Inference of Heterogeneous Material Properties via Infinite-Dimensional Integrated DIC
Joseph Kirchhoff, Dingcheng Luo, Thomas O'Leary-Roseberry, Omar Ghattas
TL;DR
This work addresses nondestructive identification of spatially varying material properties from full-field deformation images. It introduces $\infty$--IDIC, a PDE-constrained inverse problem formulated in function spaces to infer high-dimensional modulus fields while enforcing physical consistency. Regularization strategies $L^2$, $H^1$, and primal-dual TV, together with an inexact Newton-CG solver and adjoint/Hessian calculi, yield dimension-independent convergence and robust handling of ill-posedness. Numerical tests on linear elasticity and neo-Hookean hyperelasticity demonstrate accurate recovery of sharp and smooth features, mesh-independent performance, and informative stress post-processing, with an information-gain framework guiding experimental design and data quality impacts.
Abstract
We present a scalable and efficient framework for the inference of spatially-varying parameters of continuum materials from image observations of their deformations.
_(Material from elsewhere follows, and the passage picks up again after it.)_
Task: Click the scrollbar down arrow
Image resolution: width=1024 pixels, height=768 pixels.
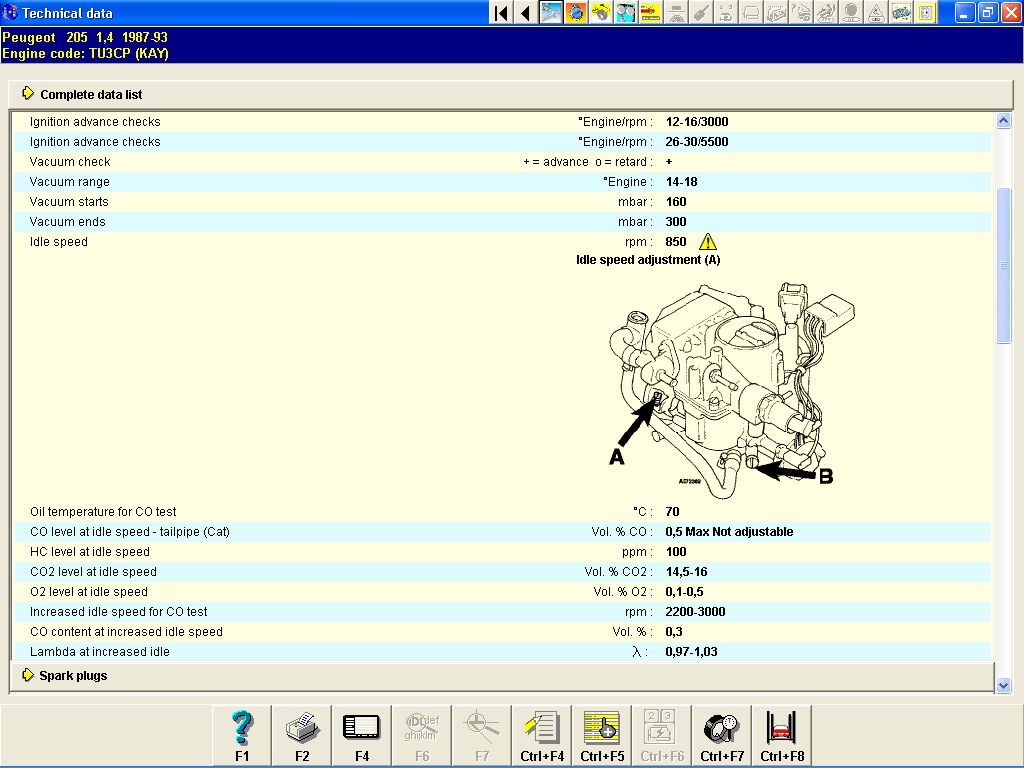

Our goal is the nondestructive identification of arbitrary damage, defects, anomalies and inclusions without knowledge of their morphology or strength. Since these effects cannot be directly observed, we pose their identification as an inverse problem. Our approach builds on integrated digital image correlation (IDIC, Besnard Hild, Roux, 2006), which poses the image registration and material inference as a monolithic inverse problem, thereby enforcing physical consistency of the image registration using the governing PDE. Existing work on IDIC has focused on low-dimensional parameterizations of materials. In order to accommodate the inference of heterogeneous material propertes that are formally infinite dimensional, we present $\infty$-IDIC, a general formulation of the PDE-constrained coupled image registration and inversion posed directly in the function space setting. This leads to several mathematical and algorithmic challenges arising from the ill-posedness and high dimensionality of the inverse problem. To address ill-posedness, we consider various regularization schemes, namely $H^1$ and total variation for the inference of smooth and sharp features, respectively. To address the computational costs associated with the discretized problem, we use an efficient inexact-Newton CG framework for solving the regularized inverse problem. In numerical experiments, we demonstrate the ability of $\infty$-IDIC to characterize complex, spatially varying Lamé parameter fields of linear elastic and hyperelastic materials. Our method exhibits (i) the ability to recover fine-scale and sharp material features, (ii) mesh-independent convergence performance and hyperparameter selection, (iii) robustness to observational noise.